Nieuwe-Leden-Excursie 2001

3 november 2001

door Ronald Bokhove

Het ledental van de NVBS neemt de laatste jaren gestaag af, een gevolg van de vergrijzing van de samenleving en een kennelijk afnemende interesse in railvervoer. Om ons rijke verenigingsleven in stand te houden, is het dus zaak nieuwe leden snel te betrekken bij de diverse activiteiten. De Stichting NVBS-Excursies draagt hieraan tweejaarlijks haar steentje bij met het organiseren van een Nieuwe-Leden-Excursie. Op 3 november 2001 was het weer zover en meldden zich om tien uur 41 deelnemers op het Amsterdamse Centraal Station. Gemeten naar het aantal genodigden (283) viel de opkomst wat tegen; maar zij die wel kwamen, werden bepaald niet teleurgesteld.In twee groepen werden de Koninklijke wachtkamer en het informatiecentrum ‘Stationseiland’ bezocht. Dick Keijzer bracht het verleden tot leven en gaf op de hem bekende wijze de veelbewogen geschiedenis van het stationsgebouw (Cuypers, 1889) en de Koninklijke wachtkamer weer. De aankleding van de wachtruimte is met grote zorg geschied, elke versiering heeft een expliciete betekenis en de appeltjes van Oranje op de tapijten, aan de wanden en aan het plafond vormden de rode draad van Dicks verhaal. Hoogtepunt was het Koninklijke toilet, waarvan de pot is uitgevoerd in Delfts blauw. Dat de spoorwegen eind negentiende eeuw durf hadden, bleek uit een tekst op de deurmat bij de uitgang van de wachtkamer aan de stadszijde. Men zou hier het opschrift ‘Welkom’ verwachten, maar ‘het spoor’ redeneerde vanuit het bedrijf en zo worden Majesteit en haar gevolg ook nu nog met een ‘Tot ziens’ ontvangen in de hoofdstad, terwijl men toch mag aannemen dat het reisgezelschap de trein als middel ziet en niet als doel.

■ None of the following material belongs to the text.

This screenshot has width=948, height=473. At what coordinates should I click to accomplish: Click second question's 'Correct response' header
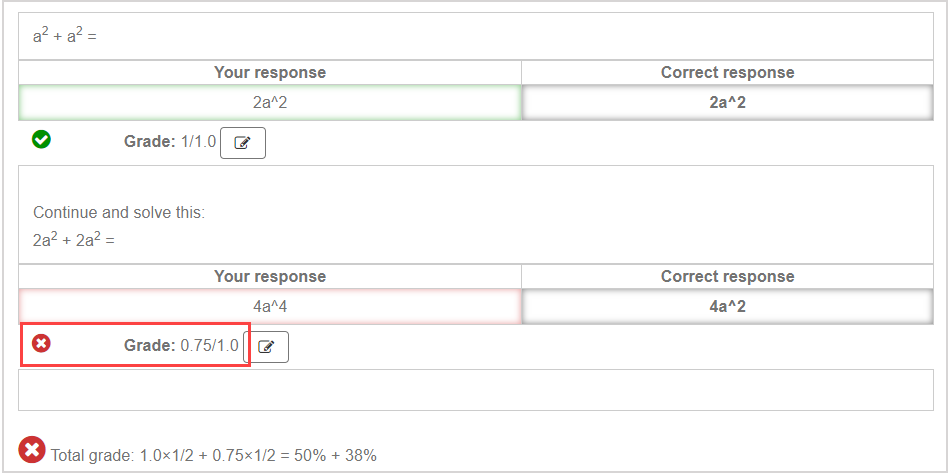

In het informatiecentrum Stationseiland vertelden de voorlichtsters Margit Dokter en Yarda Keijzer over de metamorfose die de stationsomgeving de komende jaren ondergaat. Een strikte scheiding van verkeersstromen, ruim baan voor fietsers en voetgangers, de uitbreiding van het Centraal Station, een nieuw busstation aan de IJ-zijde, een nieuwe tramlijn naar IJburg en de aanleg van de Noord-Zuid-metrolijn vormen een hele puzzel, waarvan alle stukjes pas over een jaar of tien hun plaats hebben gekregen. In het bezoekerscentrum werd aan de hand van een film en een maquette het hele project toegelicht, terwijl een rondwandeling langs de (toekomstige) bouwplaatsen de complexe opgave nog verder verhelderde.Halverwege de middag vertrok de Weense motorwagen C110 met bijwagen C1810 vanaf het Stationsplein voor een twee uur durende rondrit door de hoofdstad. Medewerkers van het Amsterdams Openbaar vervoer Museum gingen uitgebreid in op de herkomst van de voertuigen en voorzagen de deelnemers van toeristische informatie. De route voerde onder meer naar Flevopark, Amstel- en Haarlemmermeerstation. Toen de tram om halfvijf op zijn startpunt terugkeerde, hadden we een aantal leden enthousiast gemaakt, waarmee aan de doelstelling van de excursie was beantwoord.